A resident of Wilton, Dunlop has been a teacher at the Silvermine School of Art since 1993. He has given art history lectures at the Metropolitan Museum of Art in New York and has been a visiting artist/lecturer at multiple institutions, including the Caramoor Center for Music and Arts, Katonah, N.Y.; the Shelburne Museum, Shelburne, Vt.; and the Arizona-Sonora Desert Museum, Tucson, Ariz.
Dunlop is a modern-day old master whose landscapes draw from both Renaissance techniques and contemporary science. His work is nationally known and featured in many prominent collections throughout the United States and abroad.
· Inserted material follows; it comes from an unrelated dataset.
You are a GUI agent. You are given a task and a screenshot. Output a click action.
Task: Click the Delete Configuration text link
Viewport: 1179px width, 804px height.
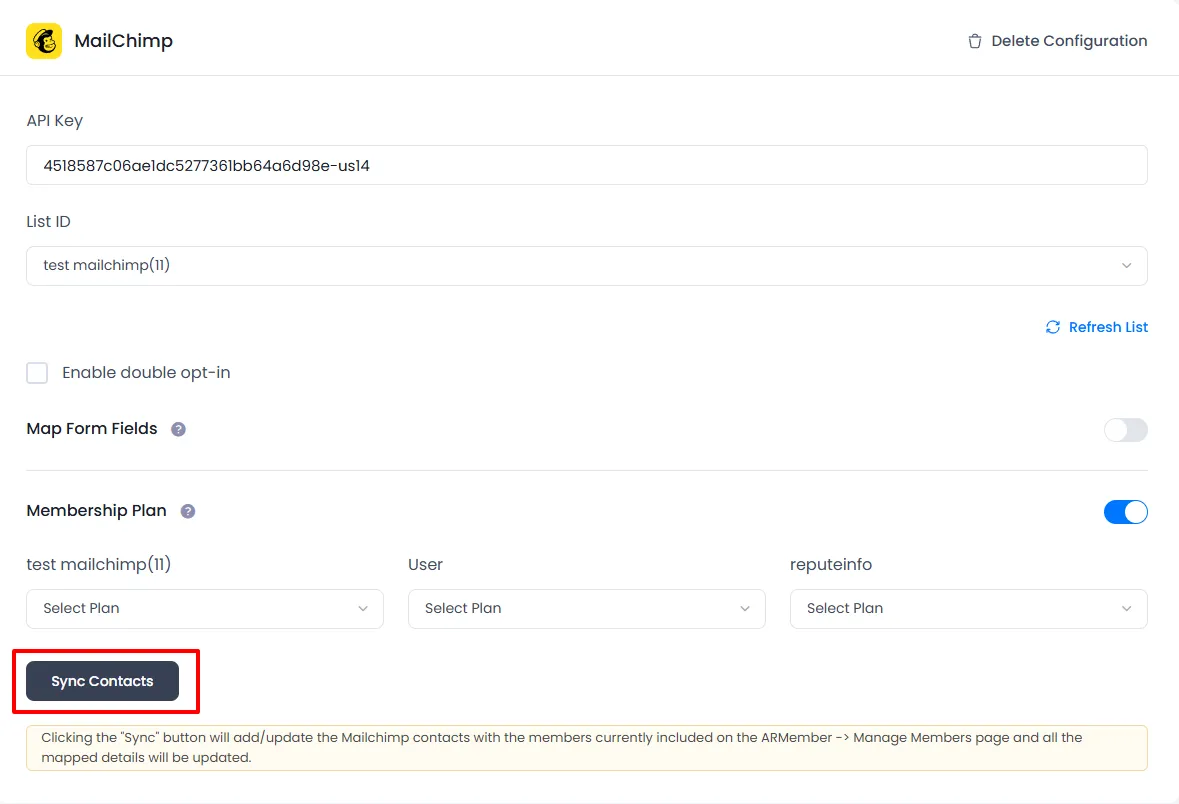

Galleries and institutions have granted Dunlop solo shows since 1981. He also hosted and wrote the 2009 Emmy Award-winning PBS television series "Landscapes Through Time."
More InformationFact box
All lectures are held at the School of Art Auditorium and ticket prices are $10 per person for members and $12 per person for non-members. For more information and to purchase tickets in advance, call the school office at 203-966-6668, ext. 2, or visit www.silvermineart.org.
Silvermine Arts Center is one of the oldest artist communities in the United States. Located on a four-acre campus, the center is comprised of a nationally renowned artist guild, award winning school of art offering multi-disciplinary art classes for all ages, a gift shop and galleries, offering more than 20 contemporary and historic exhibitions annually. The center also provides innovative arts education in Norwalk and Stamford schools through its outreach program, Art Partners, and hosts a lecture series and special programs throughout the year. Silvermine Arts Center is a nonprofit organization.